An appropriate officer of Lessee will certify all such information. In
addition, upon the reasonable request of Lessor, Lessee will make
available at Lessee's selection officers, managers or employees of
Lessee to discuss with Lessor the business affairs of Lessee.
ARTICLE IX
Section 9.01. No Merger. There shall be no merger of this Lease or of
the leasehold estate hereby created with the fee estate in the Premises by
reason of the fact that the same person acquires or holds, directly or
indirectly, this Lease or the leasehold estate hereby created or any interest
herein or in such leasehold estate, as well as the fee estate in the Premises or
any interest in such fee estate.
Section 9.02. Surrender. Upon the expiration or termination of this
Lease, Lessee shall surrender the Premises to Lessor in good repair and
condition except for any damage resulting from Condemnation or Casualty or
normal wear and tear not required to be repaired by Lessee. The provisions of
this Section and Article III shall survive the expiration or other termination
of this Lease.
Section 9.03. Assumption. It shall be a condition precedent to the
consolidation of Lessee with one or more Persons and to the sale or other
disposition of all or substantially all of the assets of Lessee to one or more
Persons that the surviving entity or transferee of assets, as the case may be,
shall deliver to Lessor, and any assignee of any interest of Lessor, an
acknowledged instrument assuming all obligations, covenants and responsibilities
of Lessee hereunder.
Section 9.04. Separability; Binding Effect; Governing Law. Each
provision hereof shall be separate and independent, and the breach of any
provision by Lessor shall not discharge or relieve Lessee from any of its
obligations hereunder. Each provision hereof shall be valid and shall be
enforceable to the extent not prohibited by law. If any provision hereof or the
application thereof to any person or circumstance shall to any extent be invalid
or unenforceable, the remaining provisions hereof, or the application of such
provision to persons or circumstances other than those as to which it is invalid
or unenforceable, shall not be affected thereby. All provisions contained in
this Lease shall be binding upon, inure to the benefit of and be enforceable by
the successors and assigns of Lessor to the same extent as if each such
successor and assign were named as a party hereto. All provisions contained in
this Lease shall be binding upon the successors and assigns of Lessee and shall
inure to the benefit of and be enforceable by the permitted successors and
assigns of Lessee in each case to the same extent as if each successor and
assign were named as a party hereto. This Lease shall be governed by and
interpreted in accordance with the laws of the state in which the Premises are
located.
Section 9.05. Table of Contents and Headings; Internal References. The
table of contents and the headings of the various paragraphs and schedules of
this Lease have been inserted for reference only and shall not to any extent
have the effect of modifying the express terms and provisions of this Lease.

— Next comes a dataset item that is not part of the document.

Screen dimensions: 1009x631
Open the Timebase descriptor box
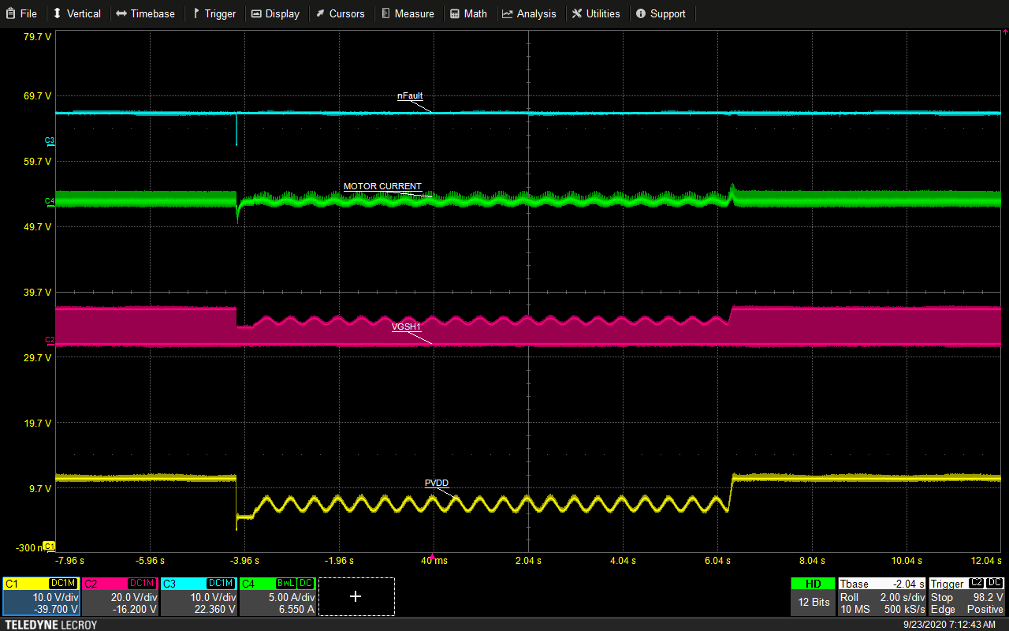[x=881, y=597]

Unless stated to the contrary, any references to any Section, subsection,
Schedule and the like contained herein are to the respective Section,
subsection, Schedule and the like of this Lease.

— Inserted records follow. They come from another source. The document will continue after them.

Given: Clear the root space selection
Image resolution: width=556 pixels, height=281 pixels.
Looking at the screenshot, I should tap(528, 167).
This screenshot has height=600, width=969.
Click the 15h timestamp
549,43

Section 9.06. Counterparts. This Lease may be executed in two or more
counterparts and shall be deemed to have become effective when and only when one
or more of such counterparts shall have been executed by or on behalf of each of
the parties hereto (although it shall not be necessary that any single
counterpart be executed by or on behalf of each of the parties hereto, and all
such counterparts shall be deemed to constitute but one and the same instrument)
and shall have been delivered by each of the parties to the other.
Section 9.07. Lessor's Liability. Notwithstanding anything to the
contrary provided in this Lease, it is specifically understood and agreed, such
agreement being a primary consideration for the execution of this Lease by
Lessor, that there shall be absolutely no personal liability on the part of any
partner, director, member, officer or shareholder of Lessor, its successors or
assigns with respect to any of the terms, covenants and conditions of this
Lease, and any liability on the part of Lessor shall be limited solely to the
Premises, such exculpation of liability to be absolute and without any exception
whatsoever.
Section 9.08. Amendments and Modifications. Except as expressly provided
herein, this Lease may not be modified or terminated except by a writing signed
by Lessor and Lessee.
Section 9.09. Additional Rent. All amounts other than Basic Rent which
Lessee is required to pay or discharge pursuant to this Lease, including the
charge provided for by Section 7.03(e) hereof, shall constitute additional rent.
Section 9.10. Consent of Lessor. Except as specifically set forth in
this Lease, all consents and approvals to be granted by Lessor shall not be
unreasonably withheld or delayed, and Lessee's sole remedy against Lessor for
the failure to grant any consent shall be to seek injunctive relief. If Lessor
withholds a consent or approval, Lessor shall provide Lessee with a written
statement detailing the reasons for such denial within five (5) business days of
the date of the denial. In no circumstance will Lessee be entitled to damages
with respect to the failure to grant any consent or approval.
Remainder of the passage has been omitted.